前作では久々にアメリカに戻って笑いの要素を抑えたアレン節を見せてくれましたが、本作では再びヨーロッパにとんぼ返り。
南仏を舞台にアレンらしい音楽と美しい作品の色で1920年代から30年代の人間模様、恋愛模様をコミカルにノスタルジックに描いた、
これも彼が得意とするパターンの手堅い1本です。このパターンのアレン映画に漂う雰囲気は相変わらずロマンティックでいいですね。
もう50代も半ばになるコリン・ファースとまだ20代のエマ・ストーンのロマンス。
年の差がそれほど気にならない。コリンはまだまだラブコメがいけますね。
彼が演じるのはガチガチの合理主義者にして理屈っぽいインテリの皮肉屋。こういうキャラが登場するアレン映画はやはり楽しい。

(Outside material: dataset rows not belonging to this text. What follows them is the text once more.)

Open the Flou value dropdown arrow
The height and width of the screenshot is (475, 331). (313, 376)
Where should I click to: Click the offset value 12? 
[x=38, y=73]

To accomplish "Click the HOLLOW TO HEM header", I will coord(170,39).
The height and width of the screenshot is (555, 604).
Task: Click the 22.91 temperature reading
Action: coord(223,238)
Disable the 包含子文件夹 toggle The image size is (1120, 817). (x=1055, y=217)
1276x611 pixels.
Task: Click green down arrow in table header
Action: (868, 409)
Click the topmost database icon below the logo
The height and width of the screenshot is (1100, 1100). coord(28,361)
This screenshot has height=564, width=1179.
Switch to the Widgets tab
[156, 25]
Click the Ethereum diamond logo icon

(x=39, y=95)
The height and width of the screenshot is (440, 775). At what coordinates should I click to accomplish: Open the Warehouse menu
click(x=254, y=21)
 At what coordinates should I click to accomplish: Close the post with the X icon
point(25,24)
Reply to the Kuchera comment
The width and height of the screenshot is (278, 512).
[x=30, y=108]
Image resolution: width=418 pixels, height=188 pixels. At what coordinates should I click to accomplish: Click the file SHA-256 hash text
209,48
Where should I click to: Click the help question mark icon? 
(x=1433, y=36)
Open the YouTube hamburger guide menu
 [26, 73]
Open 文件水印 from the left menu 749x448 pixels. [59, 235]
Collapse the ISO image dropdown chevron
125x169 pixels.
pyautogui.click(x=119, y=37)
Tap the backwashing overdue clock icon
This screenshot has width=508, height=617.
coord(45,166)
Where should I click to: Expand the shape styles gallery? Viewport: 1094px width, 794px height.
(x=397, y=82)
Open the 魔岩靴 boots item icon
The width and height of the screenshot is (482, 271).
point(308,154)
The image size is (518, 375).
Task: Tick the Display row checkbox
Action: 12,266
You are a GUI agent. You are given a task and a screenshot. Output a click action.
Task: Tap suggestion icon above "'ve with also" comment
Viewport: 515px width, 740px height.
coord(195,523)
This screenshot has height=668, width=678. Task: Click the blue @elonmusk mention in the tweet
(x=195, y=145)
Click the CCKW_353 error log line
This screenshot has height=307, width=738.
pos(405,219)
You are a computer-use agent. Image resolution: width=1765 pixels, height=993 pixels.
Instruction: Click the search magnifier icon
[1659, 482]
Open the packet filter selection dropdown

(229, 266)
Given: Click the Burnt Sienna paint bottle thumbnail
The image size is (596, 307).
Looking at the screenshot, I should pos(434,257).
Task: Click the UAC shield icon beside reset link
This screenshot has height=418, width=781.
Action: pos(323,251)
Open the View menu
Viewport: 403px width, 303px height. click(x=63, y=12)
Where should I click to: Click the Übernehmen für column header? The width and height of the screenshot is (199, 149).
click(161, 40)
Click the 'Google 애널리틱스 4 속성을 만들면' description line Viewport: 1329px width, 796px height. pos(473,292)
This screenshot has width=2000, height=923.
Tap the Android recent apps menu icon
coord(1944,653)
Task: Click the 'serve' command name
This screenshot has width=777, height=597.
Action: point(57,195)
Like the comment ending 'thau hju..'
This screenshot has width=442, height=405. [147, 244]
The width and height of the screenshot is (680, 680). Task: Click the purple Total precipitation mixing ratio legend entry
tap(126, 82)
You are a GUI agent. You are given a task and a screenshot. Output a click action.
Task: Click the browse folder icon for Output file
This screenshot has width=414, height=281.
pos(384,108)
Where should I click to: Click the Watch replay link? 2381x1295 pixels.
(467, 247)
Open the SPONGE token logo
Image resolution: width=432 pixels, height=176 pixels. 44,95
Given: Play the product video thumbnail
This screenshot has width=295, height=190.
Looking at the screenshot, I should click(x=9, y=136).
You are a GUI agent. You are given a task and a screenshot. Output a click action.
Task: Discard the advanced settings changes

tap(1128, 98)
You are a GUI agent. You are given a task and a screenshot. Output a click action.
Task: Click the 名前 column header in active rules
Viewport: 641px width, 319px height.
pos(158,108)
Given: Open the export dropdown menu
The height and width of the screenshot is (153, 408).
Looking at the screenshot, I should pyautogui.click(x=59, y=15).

コリンの持ち味がよく出ている、少々堅めにコミカルに演じた霊能力者のインチキを暴こうとするこの男、
阿部寛が「トリック」で演じた上田次郎を思い出してしまいました。
人生、時には幻想も必要。どんな合理主義者にもインテリにも、時にどうにもならないのが人の恋する気持ち。
アレンがもう少し若ければ、自ら演じて作品の中でエマと恋に落ちたかったことでしょう。
エマ・ストーンの魅力も存分に引き出された作品です。